Quoting from the question we are allowed to rearrange elements of a in any order. Keeping all these things in mind, you can convince yourself that the actual problem that needs to be solved is the following:

Find the set of sorted segments with greater than one unique elements and count the number of happy instances in each sorted segment.

Sorted because we need to satisfy a(i) < a(i + 1) and segments with unique elements so that we don’t end up with a less optimal solution (as seen above).

From here, the solution approach should be fairly simple after putting in a little thought.

  1. Sort the input array
  2. Pick the next larger number
  3. Repeat 2 until the end of the array and store in an array A (one segment)
  4. Repeat 3 until no number is left to be picked
  5. Count the number of occurrences of a(i) < a(i + 1) in each segment from 3

This approach takes O(nlgn) time.

Approach 2

In continuation of the above approach, there is a linear time O(n) approach possible because of the fact that we only need to count the number of happy occurrences. This was a slightly harder thought to come by and was the interesting part of this problem.
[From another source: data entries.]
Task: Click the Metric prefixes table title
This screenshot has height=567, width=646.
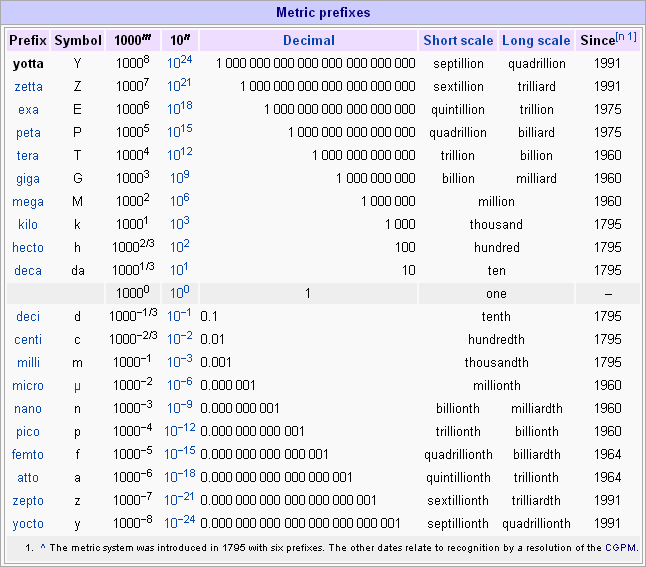Action: (x=323, y=13)
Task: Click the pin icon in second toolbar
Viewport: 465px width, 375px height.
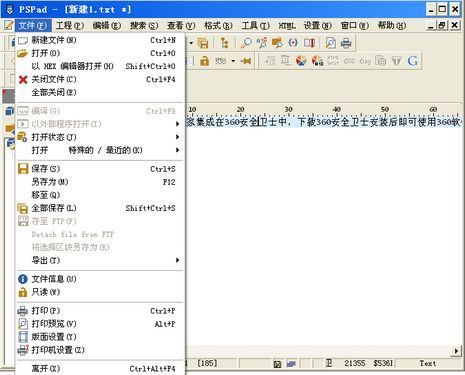Action: point(246,61)
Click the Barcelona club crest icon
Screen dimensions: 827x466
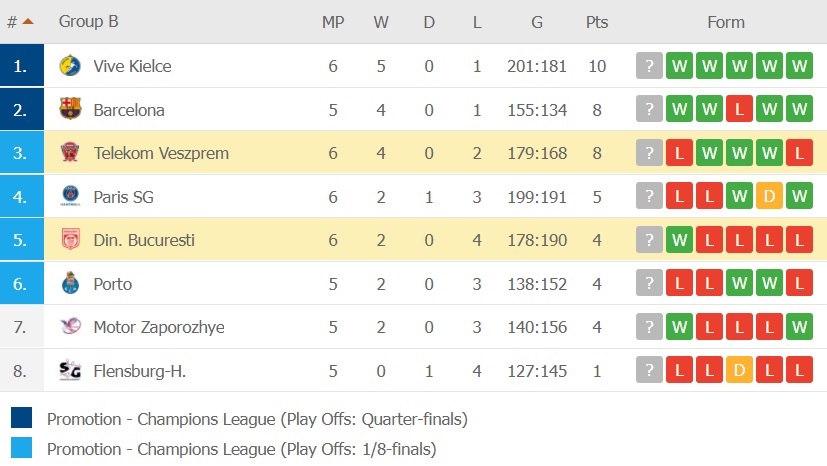click(x=70, y=109)
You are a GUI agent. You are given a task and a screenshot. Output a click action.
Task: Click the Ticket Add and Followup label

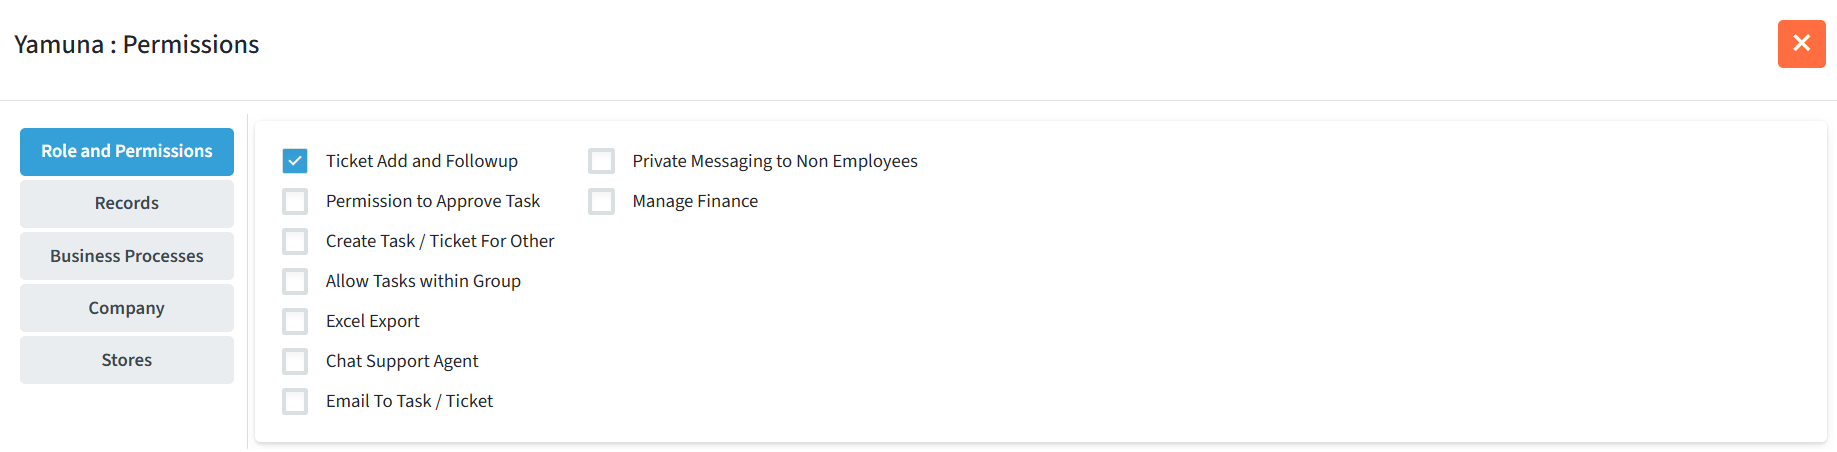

To start with, let us convince ourselves with the fact that if the most frequently occurring number occurs m times, then there are only exactly m sorted segments possible with more than one unique numbers. Also, each segment boundary causes us to lose one happy instance or in general we lose m - 1 happy instances. Seeing with an example,

200 100 100 200

The maximum frequency of any number is 2, shared by both 100 and 200 (convince yourself why a shared maximum doesn’t affect the claim). According to the claim above, there are exactly 2 segments possible.

100 200
100 200

Aligning these segments one after the other, we lose one (2 - 1) happy transition (the transition from 100 to 200 from first to the second segment).

For the rough proof, consider to the contrary that there can be m - 1 or m + 1 segments.

If there are m - 1 segments, consider that the kth segment is discarded and all its elements are randomly distribution among the remaining m - 1 segments. By definition of the segments, we will have introduced a non-unique element into at least of the remaining m - 1 segments. This is a contradiction to the initial claim that the sorted segments must have unique numbers.

On the other side, if there are m + 1 segments, we are already introducing an additional unhappy transition without gaining a happy one. Hence, this increase in number of segments cannot be optimal, a contradiction.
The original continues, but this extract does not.